AUFGABEN UND ÜBUNGEN:
1 – Wann hat die Kulturstiftung Landkreis Osterholz laut dem Text über die Museumsanlage Osterholz-Scharmbeck den Betrieb eingestellt?
2 – Welche Museen gehören laut dem Text über die Museumsanlage Osterholz-Scharmbeck zur Anlage? Nenne alle.
3 – Schreibe den Text über die Museumsanlage Osterholz-Scharmbeck weiter, und zwar ab dem Punkt, an dem er aufhört.

SEITENAUSZUG:
--*--

Museumsanlage Osterholz-Scharmbeck

Museumsanlage Osterholz-Scharmbeck
Eingang zur Museumsanlage Osterholz-Scharmbeck
Die Museumsanlage Osterholz-Scharmbeck (Webseite) gruppiert sich rund um das Findorffhaus auf dem Gelände des ehemaligen Klostergutes im Ortsteil Osterholz. Zu ihr gehören das Norddeutsche Vogelmuseum, das Heimatmuseum, das Mitmachmuseum und das Museum für Schifffahrt und Torfabbau. In Folge eines immensen Sanierungsbedarfs und sinkender Besucherzahlen geriet sie seit 2010 immer wieder in die Schlagzeilen. Der derzeitige Träger, die Kulturstiftung Landkreis Osterholz, stellte den Betrieb im Frühjahr 2017 aufgrund der sich zuspitzenden finanziellen Situation ein.

Seither wird die Anlage durch die “Freunde und Förderer der Museumsanlage des Landkreises Osterholz und des Norddeutschen Vogelmuseums“ provisorisch betrieben. Diese Vereinbarung zwischen Stiftung und Verein gilt vorerst bis Ende 2018. Der Verein mit seinen 100 Mitgliedern (Stand 11.2018, Quelle Osterholzer Kreisblatt 22.11.2018) erhält dafür einen Zuschuss in Höhe von 50.000 Euro jährlich, während die Stiftung weiterhin die Fixkosten für Energie, Versicherungen usw. trägt.

1. Geschichte der Museumsanlage

Zur früheren Geschichte des Findorffhauses siehe diesen Artikel. 1960 stellte der Landkreis das Gebäude dem Heimat- und Museumsverein für dessen Sammlung zur Verfügung. Diese war 1930 von Segelken, einem der Gründungsmitglieder des Vereins, im „Altdeutschen Haus“ (Hundestr. 210 bzw. später Nr. 11) eingerichtet worden.

--*--

DATENAUSZÜGE:

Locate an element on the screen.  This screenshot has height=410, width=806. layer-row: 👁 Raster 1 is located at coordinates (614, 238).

--*--

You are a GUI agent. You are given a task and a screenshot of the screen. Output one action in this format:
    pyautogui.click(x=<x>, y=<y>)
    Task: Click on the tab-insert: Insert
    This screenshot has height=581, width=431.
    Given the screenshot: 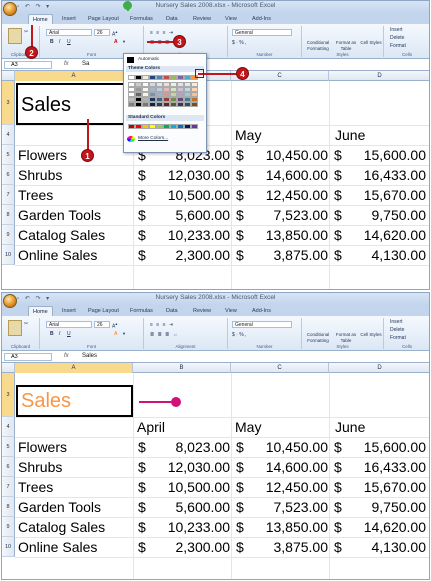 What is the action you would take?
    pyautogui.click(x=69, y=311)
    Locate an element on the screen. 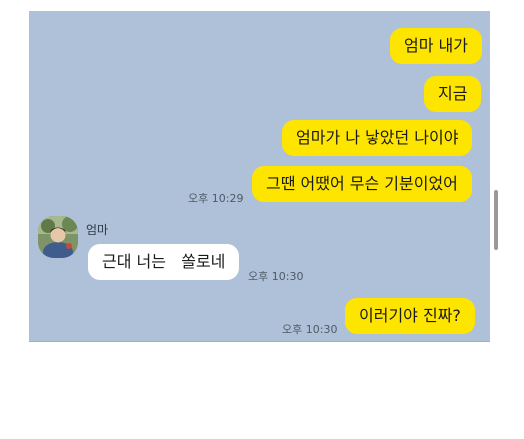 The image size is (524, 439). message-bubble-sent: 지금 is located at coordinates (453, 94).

--*--

NUMMERIERTE ANTWORTEN:
1 – Im Frühjahr 2017.

2 –
- Norddeutsches Vogelmuseum
- Heimatmuseum
- Mitmachmuseum
- Museum für Schifffahrt und Torfabbau

3 –
1976 übergab der Heimatverein die Ausstellungsstücke dem Landkreis, der sie fortan unter Leitung von Klaus-Peter Schulz als Kreisheimatmuseum präsentierte. In den folgenden Jahren wurde die Anlage suksessive um weitere Gebäude und Ausstellungsmodule erweitert und nach Hinzufügen des Vogelmuseums 1989 in Museen des Landkreises umbenannt. 1989-91 wurde das Findorffhaus umfangreich saniert und innen mit Stahlträgern stabilisiert, weil das Fundament abzusacken drohte, Balken im Dachgeschoss angebrochen und die Kellerdecken morsch waren. 1990 übernahm Karla Lütjen die Leitung von ihrem Vorgänger Schulz.

2. Museumsanlage Osterholz-Scharmbeck seit 1985

Lageplan Museumsanlage Osterholz-Scharmbeck
Lageplan der Gebäude (vergrößern)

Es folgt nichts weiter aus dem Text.